-------- Provided data --------

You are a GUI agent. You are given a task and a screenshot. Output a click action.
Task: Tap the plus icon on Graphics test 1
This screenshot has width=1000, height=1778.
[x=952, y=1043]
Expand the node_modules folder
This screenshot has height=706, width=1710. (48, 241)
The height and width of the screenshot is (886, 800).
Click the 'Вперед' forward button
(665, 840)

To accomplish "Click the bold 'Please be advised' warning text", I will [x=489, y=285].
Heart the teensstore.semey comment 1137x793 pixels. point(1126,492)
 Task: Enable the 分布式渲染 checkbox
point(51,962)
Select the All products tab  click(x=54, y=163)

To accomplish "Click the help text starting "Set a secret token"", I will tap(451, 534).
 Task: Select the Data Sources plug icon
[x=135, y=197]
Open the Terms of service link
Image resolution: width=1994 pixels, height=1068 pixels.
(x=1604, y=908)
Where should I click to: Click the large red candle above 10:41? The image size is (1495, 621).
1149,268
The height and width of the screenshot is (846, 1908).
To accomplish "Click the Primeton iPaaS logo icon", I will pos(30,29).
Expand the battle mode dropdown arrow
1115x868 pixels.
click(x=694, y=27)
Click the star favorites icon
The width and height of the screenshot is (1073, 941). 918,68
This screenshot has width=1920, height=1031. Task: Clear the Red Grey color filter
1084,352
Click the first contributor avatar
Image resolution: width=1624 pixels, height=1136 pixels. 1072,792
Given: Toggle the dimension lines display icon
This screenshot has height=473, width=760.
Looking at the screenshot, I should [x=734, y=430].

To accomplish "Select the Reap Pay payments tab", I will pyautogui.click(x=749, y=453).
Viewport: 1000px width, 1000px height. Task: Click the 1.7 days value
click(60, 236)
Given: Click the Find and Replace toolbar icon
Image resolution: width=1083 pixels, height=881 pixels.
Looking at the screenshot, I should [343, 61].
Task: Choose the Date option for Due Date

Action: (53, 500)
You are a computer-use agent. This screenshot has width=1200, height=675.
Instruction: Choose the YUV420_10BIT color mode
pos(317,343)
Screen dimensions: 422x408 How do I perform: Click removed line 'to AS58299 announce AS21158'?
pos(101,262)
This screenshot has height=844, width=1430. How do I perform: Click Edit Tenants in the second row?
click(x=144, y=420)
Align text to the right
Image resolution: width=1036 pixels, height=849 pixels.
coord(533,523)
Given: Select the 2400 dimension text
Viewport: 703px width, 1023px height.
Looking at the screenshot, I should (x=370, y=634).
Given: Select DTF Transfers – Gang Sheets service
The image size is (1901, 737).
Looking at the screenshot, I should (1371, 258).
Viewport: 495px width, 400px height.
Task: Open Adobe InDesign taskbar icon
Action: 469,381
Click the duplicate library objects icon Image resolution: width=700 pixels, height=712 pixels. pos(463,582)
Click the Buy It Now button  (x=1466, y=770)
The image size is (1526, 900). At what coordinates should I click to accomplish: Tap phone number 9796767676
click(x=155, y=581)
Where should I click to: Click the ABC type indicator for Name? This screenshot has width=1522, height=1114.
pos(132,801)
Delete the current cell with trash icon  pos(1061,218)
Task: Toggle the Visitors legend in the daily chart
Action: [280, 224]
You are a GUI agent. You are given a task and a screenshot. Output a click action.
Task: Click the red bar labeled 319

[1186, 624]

--------

**Your task**. All lines of the data above must be repeated exactly.

**Task solution**.
You are a GUI agent. You are given a task and a screenshot. Output a click action.
Task: Tap the plus icon on Graphics test 1
This screenshot has width=1000, height=1778.
[x=952, y=1043]
Expand the node_modules folder
This screenshot has height=706, width=1710. (48, 241)
The height and width of the screenshot is (886, 800).
Click the 'Вперед' forward button
(665, 840)

To accomplish "Click the bold 'Please be advised' warning text", I will [x=489, y=285].
Heart the teensstore.semey comment 1137x793 pixels. point(1126,492)
 Task: Enable the 分布式渲染 checkbox
point(51,962)
Select the All products tab  click(x=54, y=163)

To accomplish "Click the help text starting "Set a secret token"", I will tap(451, 534).
 Task: Select the Data Sources plug icon
[x=135, y=197]
Open the Terms of service link
Image resolution: width=1994 pixels, height=1068 pixels.
(x=1604, y=908)
Where should I click to: Click the large red candle above 10:41? The image size is (1495, 621).
1149,268
The height and width of the screenshot is (846, 1908).
To accomplish "Click the Primeton iPaaS logo icon", I will pos(30,29).
Expand the battle mode dropdown arrow
1115x868 pixels.
click(x=694, y=27)
Click the star favorites icon
The width and height of the screenshot is (1073, 941). 918,68
This screenshot has width=1920, height=1031. Task: Clear the Red Grey color filter
1084,352
Click the first contributor avatar
Image resolution: width=1624 pixels, height=1136 pixels. 1072,792
Given: Toggle the dimension lines display icon
This screenshot has height=473, width=760.
Looking at the screenshot, I should [x=734, y=430].

To accomplish "Select the Reap Pay payments tab", I will pyautogui.click(x=749, y=453).
Viewport: 1000px width, 1000px height. Task: Click the 1.7 days value
click(60, 236)
Given: Click the Find and Replace toolbar icon
Image resolution: width=1083 pixels, height=881 pixels.
Looking at the screenshot, I should [343, 61].
Task: Choose the Date option for Due Date

Action: (53, 500)
You are a computer-use agent. This screenshot has width=1200, height=675.
Instruction: Choose the YUV420_10BIT color mode
pos(317,343)
Screen dimensions: 422x408 How do I perform: Click removed line 'to AS58299 announce AS21158'?
pos(101,262)
This screenshot has height=844, width=1430. How do I perform: Click Edit Tenants in the second row?
click(x=144, y=420)
Align text to the right
Image resolution: width=1036 pixels, height=849 pixels.
coord(533,523)
Given: Select the 2400 dimension text
Viewport: 703px width, 1023px height.
Looking at the screenshot, I should (x=370, y=634).
Given: Select DTF Transfers – Gang Sheets service
The image size is (1901, 737).
Looking at the screenshot, I should (1371, 258).
Viewport: 495px width, 400px height.
Task: Open Adobe InDesign taskbar icon
Action: 469,381
Click the duplicate library objects icon Image resolution: width=700 pixels, height=712 pixels. pos(463,582)
Click the Buy It Now button  (x=1466, y=770)
The image size is (1526, 900). At what coordinates should I click to accomplish: Tap phone number 9796767676
click(x=155, y=581)
Where should I click to: Click the ABC type indicator for Name? This screenshot has width=1522, height=1114.
pos(132,801)
Delete the current cell with trash icon  pos(1061,218)
Task: Toggle the Visitors legend in the daily chart
Action: [280, 224]
You are a GUI agent. You are given a task and a screenshot. Output a click action.
Task: Click the red bar labeled 319

[1186, 624]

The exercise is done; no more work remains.